* WHAT IS BEING ASKED:
Where the string "Share" occurs in a line of the data below, that line should be copied.

* RECORDS SUPPLIED:
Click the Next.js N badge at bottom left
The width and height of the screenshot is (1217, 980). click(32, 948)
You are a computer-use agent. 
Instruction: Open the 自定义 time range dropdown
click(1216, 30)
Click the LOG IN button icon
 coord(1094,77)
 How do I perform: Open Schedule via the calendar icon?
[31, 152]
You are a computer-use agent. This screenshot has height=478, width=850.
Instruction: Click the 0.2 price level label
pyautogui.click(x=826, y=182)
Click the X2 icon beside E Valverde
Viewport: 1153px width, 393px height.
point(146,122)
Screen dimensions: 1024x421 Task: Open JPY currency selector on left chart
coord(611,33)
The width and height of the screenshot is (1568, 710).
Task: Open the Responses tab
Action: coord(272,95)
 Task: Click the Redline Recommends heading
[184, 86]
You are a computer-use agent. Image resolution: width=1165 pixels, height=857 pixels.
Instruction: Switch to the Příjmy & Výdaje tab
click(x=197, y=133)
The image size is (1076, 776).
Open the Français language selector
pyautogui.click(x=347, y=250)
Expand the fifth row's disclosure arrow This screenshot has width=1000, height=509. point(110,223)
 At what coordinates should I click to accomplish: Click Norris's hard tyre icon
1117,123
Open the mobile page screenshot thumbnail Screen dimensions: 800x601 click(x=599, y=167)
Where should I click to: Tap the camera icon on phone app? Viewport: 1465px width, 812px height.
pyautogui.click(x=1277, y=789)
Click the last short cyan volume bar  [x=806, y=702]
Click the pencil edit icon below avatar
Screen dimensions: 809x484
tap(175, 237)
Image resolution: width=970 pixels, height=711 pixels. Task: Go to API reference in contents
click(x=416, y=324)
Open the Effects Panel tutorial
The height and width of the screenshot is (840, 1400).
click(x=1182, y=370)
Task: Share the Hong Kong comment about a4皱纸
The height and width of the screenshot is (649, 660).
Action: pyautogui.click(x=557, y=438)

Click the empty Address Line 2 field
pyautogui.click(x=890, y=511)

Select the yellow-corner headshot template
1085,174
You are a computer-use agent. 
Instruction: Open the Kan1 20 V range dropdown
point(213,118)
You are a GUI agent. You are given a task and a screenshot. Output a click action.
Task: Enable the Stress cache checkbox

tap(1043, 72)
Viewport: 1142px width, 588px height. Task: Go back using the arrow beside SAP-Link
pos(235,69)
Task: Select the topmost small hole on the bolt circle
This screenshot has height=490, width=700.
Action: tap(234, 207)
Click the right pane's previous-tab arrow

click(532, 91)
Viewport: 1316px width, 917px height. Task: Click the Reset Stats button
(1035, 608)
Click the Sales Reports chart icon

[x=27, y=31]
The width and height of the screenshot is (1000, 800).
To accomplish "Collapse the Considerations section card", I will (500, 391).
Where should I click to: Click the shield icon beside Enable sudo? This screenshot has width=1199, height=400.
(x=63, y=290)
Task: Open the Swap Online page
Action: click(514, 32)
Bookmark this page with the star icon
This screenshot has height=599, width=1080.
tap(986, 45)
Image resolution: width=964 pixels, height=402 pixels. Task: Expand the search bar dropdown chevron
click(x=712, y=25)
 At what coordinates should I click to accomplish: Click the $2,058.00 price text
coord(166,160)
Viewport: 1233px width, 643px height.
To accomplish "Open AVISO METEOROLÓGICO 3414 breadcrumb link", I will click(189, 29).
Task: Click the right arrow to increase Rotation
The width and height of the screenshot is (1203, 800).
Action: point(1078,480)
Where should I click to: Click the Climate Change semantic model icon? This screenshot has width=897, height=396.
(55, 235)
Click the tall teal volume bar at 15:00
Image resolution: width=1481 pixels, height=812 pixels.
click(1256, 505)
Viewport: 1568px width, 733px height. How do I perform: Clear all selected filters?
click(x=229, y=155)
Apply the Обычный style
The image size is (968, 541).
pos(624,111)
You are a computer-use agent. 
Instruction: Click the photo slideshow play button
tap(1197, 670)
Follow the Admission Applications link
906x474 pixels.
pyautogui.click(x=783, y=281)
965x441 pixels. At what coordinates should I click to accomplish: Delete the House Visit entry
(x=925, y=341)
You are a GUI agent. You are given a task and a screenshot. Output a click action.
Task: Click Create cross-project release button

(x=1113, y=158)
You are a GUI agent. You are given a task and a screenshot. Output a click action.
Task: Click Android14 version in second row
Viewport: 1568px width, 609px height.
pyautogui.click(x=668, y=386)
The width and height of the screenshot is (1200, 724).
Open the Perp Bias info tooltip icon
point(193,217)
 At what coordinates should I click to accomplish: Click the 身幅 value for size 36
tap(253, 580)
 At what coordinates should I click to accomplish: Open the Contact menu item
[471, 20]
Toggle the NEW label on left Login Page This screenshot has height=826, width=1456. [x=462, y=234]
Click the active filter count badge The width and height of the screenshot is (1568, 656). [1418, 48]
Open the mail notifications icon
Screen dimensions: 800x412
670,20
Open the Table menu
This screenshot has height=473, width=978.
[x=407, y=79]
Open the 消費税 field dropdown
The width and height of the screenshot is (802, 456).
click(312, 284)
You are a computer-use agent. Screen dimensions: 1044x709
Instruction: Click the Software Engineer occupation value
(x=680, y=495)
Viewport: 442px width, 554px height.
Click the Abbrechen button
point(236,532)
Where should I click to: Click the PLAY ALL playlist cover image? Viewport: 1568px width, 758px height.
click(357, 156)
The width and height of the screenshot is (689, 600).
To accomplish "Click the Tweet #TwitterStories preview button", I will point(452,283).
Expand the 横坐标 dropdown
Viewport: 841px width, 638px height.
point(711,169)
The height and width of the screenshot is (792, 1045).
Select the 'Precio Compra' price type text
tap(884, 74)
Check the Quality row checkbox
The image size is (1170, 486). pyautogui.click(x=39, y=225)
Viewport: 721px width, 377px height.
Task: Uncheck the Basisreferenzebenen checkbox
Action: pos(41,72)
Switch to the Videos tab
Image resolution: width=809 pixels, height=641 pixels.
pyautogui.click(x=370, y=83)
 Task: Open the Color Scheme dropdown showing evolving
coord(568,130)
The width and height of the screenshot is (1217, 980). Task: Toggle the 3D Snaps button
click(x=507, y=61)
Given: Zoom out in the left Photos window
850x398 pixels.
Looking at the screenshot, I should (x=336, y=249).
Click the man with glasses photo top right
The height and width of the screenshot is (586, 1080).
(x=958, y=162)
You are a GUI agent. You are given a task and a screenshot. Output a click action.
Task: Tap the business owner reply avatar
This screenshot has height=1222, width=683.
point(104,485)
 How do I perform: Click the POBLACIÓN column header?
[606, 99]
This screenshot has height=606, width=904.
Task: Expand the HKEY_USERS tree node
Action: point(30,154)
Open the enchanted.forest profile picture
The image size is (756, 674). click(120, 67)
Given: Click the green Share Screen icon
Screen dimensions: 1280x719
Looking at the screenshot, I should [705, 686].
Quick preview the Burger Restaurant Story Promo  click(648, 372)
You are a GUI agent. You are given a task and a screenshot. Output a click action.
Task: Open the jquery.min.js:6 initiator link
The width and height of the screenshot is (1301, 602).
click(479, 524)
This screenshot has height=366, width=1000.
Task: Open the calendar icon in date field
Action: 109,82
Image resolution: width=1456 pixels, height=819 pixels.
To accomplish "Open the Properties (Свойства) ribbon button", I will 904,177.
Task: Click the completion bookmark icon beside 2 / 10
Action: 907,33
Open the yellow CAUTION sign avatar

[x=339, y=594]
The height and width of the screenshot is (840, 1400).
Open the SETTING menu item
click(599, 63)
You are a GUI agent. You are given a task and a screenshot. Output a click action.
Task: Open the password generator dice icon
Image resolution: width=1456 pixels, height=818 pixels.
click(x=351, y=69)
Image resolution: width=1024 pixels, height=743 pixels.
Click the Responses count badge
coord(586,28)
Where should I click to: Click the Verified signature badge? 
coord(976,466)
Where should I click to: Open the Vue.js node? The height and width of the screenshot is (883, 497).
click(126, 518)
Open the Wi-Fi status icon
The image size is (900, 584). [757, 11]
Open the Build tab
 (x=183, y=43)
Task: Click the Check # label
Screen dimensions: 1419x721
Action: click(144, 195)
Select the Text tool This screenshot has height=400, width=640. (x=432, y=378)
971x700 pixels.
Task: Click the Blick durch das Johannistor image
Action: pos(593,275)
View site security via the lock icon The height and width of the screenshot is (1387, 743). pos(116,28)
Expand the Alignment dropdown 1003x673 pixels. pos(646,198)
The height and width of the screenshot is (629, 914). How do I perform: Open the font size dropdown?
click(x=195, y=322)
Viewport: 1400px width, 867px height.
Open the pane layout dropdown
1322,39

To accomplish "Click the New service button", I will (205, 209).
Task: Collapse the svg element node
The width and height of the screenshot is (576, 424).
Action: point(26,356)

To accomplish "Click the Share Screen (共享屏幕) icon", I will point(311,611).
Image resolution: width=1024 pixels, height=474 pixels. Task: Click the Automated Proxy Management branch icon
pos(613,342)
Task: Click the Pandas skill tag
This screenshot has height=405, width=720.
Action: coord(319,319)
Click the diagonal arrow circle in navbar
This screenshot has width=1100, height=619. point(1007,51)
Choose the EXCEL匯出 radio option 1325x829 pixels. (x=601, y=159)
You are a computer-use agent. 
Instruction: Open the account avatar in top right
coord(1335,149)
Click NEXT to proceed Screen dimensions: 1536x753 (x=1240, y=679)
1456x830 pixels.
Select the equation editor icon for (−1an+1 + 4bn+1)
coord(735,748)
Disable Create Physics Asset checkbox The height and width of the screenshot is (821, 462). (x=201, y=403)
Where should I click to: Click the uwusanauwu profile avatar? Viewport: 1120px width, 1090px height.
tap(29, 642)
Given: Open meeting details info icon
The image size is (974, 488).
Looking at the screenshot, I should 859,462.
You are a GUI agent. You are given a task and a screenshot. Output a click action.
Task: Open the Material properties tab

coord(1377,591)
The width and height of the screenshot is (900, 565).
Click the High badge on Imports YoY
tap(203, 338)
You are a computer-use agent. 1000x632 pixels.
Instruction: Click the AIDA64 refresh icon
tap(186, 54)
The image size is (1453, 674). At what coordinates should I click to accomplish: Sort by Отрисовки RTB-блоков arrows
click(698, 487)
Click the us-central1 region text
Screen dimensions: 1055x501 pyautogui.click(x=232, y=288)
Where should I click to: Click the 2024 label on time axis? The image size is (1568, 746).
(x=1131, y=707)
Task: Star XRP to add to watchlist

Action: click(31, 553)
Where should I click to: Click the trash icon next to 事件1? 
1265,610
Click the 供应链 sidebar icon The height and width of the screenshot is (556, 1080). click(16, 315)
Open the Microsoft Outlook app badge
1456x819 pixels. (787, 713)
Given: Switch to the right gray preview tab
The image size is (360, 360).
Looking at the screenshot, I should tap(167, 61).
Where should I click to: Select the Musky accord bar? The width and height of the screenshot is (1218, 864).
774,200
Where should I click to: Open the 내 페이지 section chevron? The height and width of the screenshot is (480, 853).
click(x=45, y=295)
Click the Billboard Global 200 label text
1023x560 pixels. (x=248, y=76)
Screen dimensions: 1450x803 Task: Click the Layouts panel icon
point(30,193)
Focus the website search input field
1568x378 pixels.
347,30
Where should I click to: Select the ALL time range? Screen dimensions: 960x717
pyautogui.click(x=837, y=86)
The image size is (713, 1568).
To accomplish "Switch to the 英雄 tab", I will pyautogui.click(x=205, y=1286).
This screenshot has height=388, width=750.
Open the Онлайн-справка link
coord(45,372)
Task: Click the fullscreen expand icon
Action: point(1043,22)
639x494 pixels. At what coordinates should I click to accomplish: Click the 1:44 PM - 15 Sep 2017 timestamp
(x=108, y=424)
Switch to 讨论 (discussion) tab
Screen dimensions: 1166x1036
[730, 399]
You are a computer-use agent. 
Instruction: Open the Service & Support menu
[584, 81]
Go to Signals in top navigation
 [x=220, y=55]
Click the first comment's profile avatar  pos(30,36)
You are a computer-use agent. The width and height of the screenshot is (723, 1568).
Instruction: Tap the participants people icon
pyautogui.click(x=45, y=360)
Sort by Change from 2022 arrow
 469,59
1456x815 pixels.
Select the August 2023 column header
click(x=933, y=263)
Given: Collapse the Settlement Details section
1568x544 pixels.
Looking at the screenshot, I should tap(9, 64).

* WRITTEN SOLUTION:
Task: Share the Hong Kong comment about a4皱纸
Given: Click the green Share Screen icon
To accomplish "Click the Share Screen (共享屏幕) icon", I will point(311,611).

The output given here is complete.